Closed yeesian closed 2 years ago
Nice work here! I wasn't aware of unset vs null in GDAL before. I believe null is much more common in practice?
I made this GeoJSONSeq file with both unset and null values:
{ "type": "Feature", "properties": { "a": 1, "b": null }, "geometry": { "type": "Point", "coordinates": [ 1.0, 1.0 ] } }
{ "type": "Feature", "properties": {}, "geometry": { "type": "Point", "coordinates": [ 2.0, 2.0 ] } }
If I run this through ogr with ogr2ogr -f GeoJSONSeq unset-gdal-translate.geojson unset.geojson
, the result is the same, e.g. unset and null are both kept. If I import the file in QGIS however, it shows this:
And indeed if I export it from QGIS I get nulls back in field that were unset before:
{ "type": "Feature", "properties": { "a": 1, "b": null }, "geometry": { "type": "Point", "coordinates": [ 1.0, 1.0 ] } }
{ "type": "Feature", "properties": { "a": null, "b": null }, "geometry": { "type": "Point", "coordinates": [ 2.0, 2.0 ] } }
Probably it makes more sense to keep the distinction here just like ogr2ogr
does, this being a GDAL wrapper. Though I do understand @evetion's point about making everything missing possibly being more user friendly.
@visr This is all about displaying a non-tabular (sparse) dataset like your geojson in a tabular interface. In this case, QGIS doesn't have a representation of unset, just NULL. Julia can be more expressive, although I wonder whether our Tables interface likes the mixing of missing
and nothing
.
Yeah exactly. I can imagine it being less ideal in the Tables interface. Though these functions are also used outside of that, in the sparse setting, where it does make sense to keep the distinction.

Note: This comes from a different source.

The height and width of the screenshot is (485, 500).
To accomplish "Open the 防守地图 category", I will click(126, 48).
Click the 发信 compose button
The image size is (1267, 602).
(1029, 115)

I think the interface can technically handle both just fine, it is just not very conventional. Though I don't know how common unset is in practice, and it's relatively easy to convert nothing
to missing
, if it causes problems.
@evetion and @visr, in the draft PR #243 , I'm about to try to handle it for a conversion from a table source to an IFeatureLayer
.
I was just waiting for this PR #238 to be merged.
In the other way, since we rely on Tables.jl/src/fallbacks.jl buildcolumns(::Nothing, rowitr::T) where {T}
which iterates through all features building column types by "widening" them with promote_type
each time it encounters a new type in field values, it should work as follow if we have an FieldDefn
of OGRFieldType
OFTInteger64
and features with UNSET or NULL fields for this FieldDefn
:
julia> T = Int64; @show T
T = promote_type(T, typeof(nothing)); @show T
T = promote_type(T, typeof(missing)); @show T
T = Int64
T = Union{Nothing, Int64}
T = Union{Missing, Nothing, Int64}
@mathieu17g thanks for showing that indeed technically it works (#243 is a great addition by the way).
I think for the tables interface specifically, the concerns about nothing
are:
missing
and not nothing
, potentially leading to confusion or errors if our tables are used in functions that only expect missing
or data.Union{Missing, Nothing, Int64}
may not enable small union optimizations that Union{Missing, Int64}
will have (would need to be checked).Hence for tables I'm less enthousiastic about nothing
than for just getfield
. Though I'm not sure what's best either. If we go with nothing
at worst we force people to explicitly convert to missing
, which is not too bad of a price to pay to make the data perfectly round trippable and consistent with GDAL itself. Though if you know a way to optionally do the nothing
to missing
conversion during table construction instead of afterwards, potentially avoiding an expensive copy, it would be interesting as well.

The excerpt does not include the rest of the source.